Disposable Diapering

  • Diapers. Another brilliant insight. Seriously, though, my best advice here is don’t get hung up on a brand name. Find what works for you. We use Up & Up (Target) diapers- regular and overnight (if you have a heavy wetter the overnights are SO worth the extra price), because they work well and are cheap. We tried at least seven brands (including Pampers, Huggies, and some pricey “eco-friendly” ones that had awesome reviews), and these worked the best and were the second cheapest (only Parent’s Choice [Walmart] beat on price, but they leak). My friends also recommend Kirkland (Costco) brand. Start with 1 box Newborn size (and any you can get for free); the hospital will also give you some newborn size. After that, you can see what size you need. Get it used? Well, not used, but I wouldn’t pass up an opened bag of diapers in any brand.
  • Wipes. Try a variety until you find a consistency you like (my mom friends were quite divided on this). We like Nice-Pak from Walmart (the brand isn’t on the package, but they have blue dots), they are thin but effective and you can fit a lot in a ziplock because they are so thin. Parent’s Choice (Walmart brand) are thicker, which is more effective on solid diapers, but they tend to tear. I am going to try Up & Up (Target) next. Get it used? Again, unused but open.
  • Diaper Rash Cream. For a bad diaper rash, Aquaphor is amazing. Coconut Oil or Boudreaux’s Butt Paste will work, too. Get it used? Not so much.

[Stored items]
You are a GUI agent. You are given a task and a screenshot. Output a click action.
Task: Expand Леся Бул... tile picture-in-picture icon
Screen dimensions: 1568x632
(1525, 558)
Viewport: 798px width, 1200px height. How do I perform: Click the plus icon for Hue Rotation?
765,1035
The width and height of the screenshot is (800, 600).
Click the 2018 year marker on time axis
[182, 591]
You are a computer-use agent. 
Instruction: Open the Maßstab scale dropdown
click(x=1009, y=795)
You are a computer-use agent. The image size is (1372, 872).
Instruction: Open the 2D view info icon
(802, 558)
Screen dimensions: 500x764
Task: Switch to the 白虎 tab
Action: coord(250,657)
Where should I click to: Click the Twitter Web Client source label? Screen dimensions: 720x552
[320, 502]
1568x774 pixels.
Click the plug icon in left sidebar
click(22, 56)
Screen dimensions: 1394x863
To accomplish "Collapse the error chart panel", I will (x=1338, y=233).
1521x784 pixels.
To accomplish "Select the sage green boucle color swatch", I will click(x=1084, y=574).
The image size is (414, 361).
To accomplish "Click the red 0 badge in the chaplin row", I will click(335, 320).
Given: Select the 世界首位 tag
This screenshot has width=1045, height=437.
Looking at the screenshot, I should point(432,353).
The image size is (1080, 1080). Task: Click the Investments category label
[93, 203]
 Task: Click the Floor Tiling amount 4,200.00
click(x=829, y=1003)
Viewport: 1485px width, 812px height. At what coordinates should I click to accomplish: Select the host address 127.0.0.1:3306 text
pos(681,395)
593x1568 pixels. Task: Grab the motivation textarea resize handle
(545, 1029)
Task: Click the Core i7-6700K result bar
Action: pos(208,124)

Explore the material ->
• A. Rewrite the disposable diapering text between "Disposable Diapering" and "in any brand.", inclusive, renaming "Kirkland" as "Member's Mark".
• B. According to the disposable diapering text, why does the writer use Up & Up diapers?
The listing was taken from a separate source.

Completed exercise ->
• A.
Disposable Diapering

  • Diapers. Another brilliant insight. Seriously, though, my best advice here is don’t get hung up on a brand name. Find what works for you. We use Up & Up (Target) diapers- regular and overnight (if you have a heavy wetter the overnights are SO worth the extra price), because they work well and are cheap. We tried at least seven brands (including Pampers, Huggies, and some pricey “eco-friendly” ones that had awesome reviews), and these worked the best and were the second cheapest (only Parent’s Choice [Walmart] beat on price, but they leak). My friends also recommend Member's Mark (Costco) brand. Start with 1 box Newborn size (and any you can get for free); the hospital will also give you some newborn size. After that, you can see what size you need. Get it used? Well, not used, but I wouldn’t pass up an opened bag of diapers in any brand.

• B. The writer uses them because they work well and are cheap. After trying at least seven brands, the writer found that Up & Up worked the best and was the second cheapest. Only Parent's Choice cost less, but those leak.